TRY IT:
Each entry is to be restated word for word, with nothing omitted.

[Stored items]

···

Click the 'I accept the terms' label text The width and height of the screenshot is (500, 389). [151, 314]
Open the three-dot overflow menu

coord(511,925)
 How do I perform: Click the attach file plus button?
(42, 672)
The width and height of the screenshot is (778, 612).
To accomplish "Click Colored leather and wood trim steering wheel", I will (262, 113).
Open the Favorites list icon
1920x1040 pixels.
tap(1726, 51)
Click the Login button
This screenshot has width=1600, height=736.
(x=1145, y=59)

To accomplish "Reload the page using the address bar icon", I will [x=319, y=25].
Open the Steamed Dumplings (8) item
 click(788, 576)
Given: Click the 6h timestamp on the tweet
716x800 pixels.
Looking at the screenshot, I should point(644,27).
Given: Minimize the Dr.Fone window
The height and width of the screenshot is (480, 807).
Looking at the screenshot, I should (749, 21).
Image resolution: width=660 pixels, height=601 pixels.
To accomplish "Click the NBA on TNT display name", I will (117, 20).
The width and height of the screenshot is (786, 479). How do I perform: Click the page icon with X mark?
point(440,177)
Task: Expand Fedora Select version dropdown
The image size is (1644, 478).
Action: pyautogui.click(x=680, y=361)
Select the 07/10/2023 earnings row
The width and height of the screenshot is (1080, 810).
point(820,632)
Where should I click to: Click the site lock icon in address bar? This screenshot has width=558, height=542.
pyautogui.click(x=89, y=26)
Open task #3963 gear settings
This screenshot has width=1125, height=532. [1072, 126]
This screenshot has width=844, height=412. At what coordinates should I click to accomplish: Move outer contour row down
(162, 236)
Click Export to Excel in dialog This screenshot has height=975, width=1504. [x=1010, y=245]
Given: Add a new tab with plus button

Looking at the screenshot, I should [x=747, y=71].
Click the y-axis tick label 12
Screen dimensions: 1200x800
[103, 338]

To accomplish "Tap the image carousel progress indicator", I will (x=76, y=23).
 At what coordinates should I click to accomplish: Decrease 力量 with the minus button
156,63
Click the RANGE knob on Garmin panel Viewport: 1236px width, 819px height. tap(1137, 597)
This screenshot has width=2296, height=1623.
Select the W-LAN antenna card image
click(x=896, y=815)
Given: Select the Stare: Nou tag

···

OUTPUT:
Click the 'I accept the terms' label text The width and height of the screenshot is (500, 389). [151, 314]
Open the three-dot overflow menu

coord(511,925)
 How do I perform: Click the attach file plus button?
(42, 672)
The width and height of the screenshot is (778, 612).
To accomplish "Click Colored leather and wood trim steering wheel", I will (262, 113).
Open the Favorites list icon
1920x1040 pixels.
tap(1726, 51)
Click the Login button
This screenshot has width=1600, height=736.
(x=1145, y=59)

To accomplish "Reload the page using the address bar icon", I will [x=319, y=25].
Open the Steamed Dumplings (8) item
 click(788, 576)
Given: Click the 6h timestamp on the tweet
716x800 pixels.
Looking at the screenshot, I should point(644,27).
Given: Minimize the Dr.Fone window
The height and width of the screenshot is (480, 807).
Looking at the screenshot, I should (749, 21).
Image resolution: width=660 pixels, height=601 pixels.
To accomplish "Click the NBA on TNT display name", I will (117, 20).
The width and height of the screenshot is (786, 479). How do I perform: Click the page icon with X mark?
point(440,177)
Task: Expand Fedora Select version dropdown
The image size is (1644, 478).
Action: pyautogui.click(x=680, y=361)
Select the 07/10/2023 earnings row
The width and height of the screenshot is (1080, 810).
point(820,632)
Where should I click to: Click the site lock icon in address bar? This screenshot has width=558, height=542.
pyautogui.click(x=89, y=26)
Open task #3963 gear settings
This screenshot has width=1125, height=532. [1072, 126]
This screenshot has width=844, height=412. At what coordinates should I click to accomplish: Move outer contour row down
(162, 236)
Click Export to Excel in dialog This screenshot has height=975, width=1504. [x=1010, y=245]
Given: Add a new tab with plus button

Looking at the screenshot, I should [x=747, y=71].
Click the y-axis tick label 12
Screen dimensions: 1200x800
[103, 338]

To accomplish "Tap the image carousel progress indicator", I will (x=76, y=23).
 At what coordinates should I click to accomplish: Decrease 力量 with the minus button
156,63
Click the RANGE knob on Garmin panel Viewport: 1236px width, 819px height. tap(1137, 597)
This screenshot has width=2296, height=1623.
Select the W-LAN antenna card image
click(x=896, y=815)
Given: Select the Stare: Nou tag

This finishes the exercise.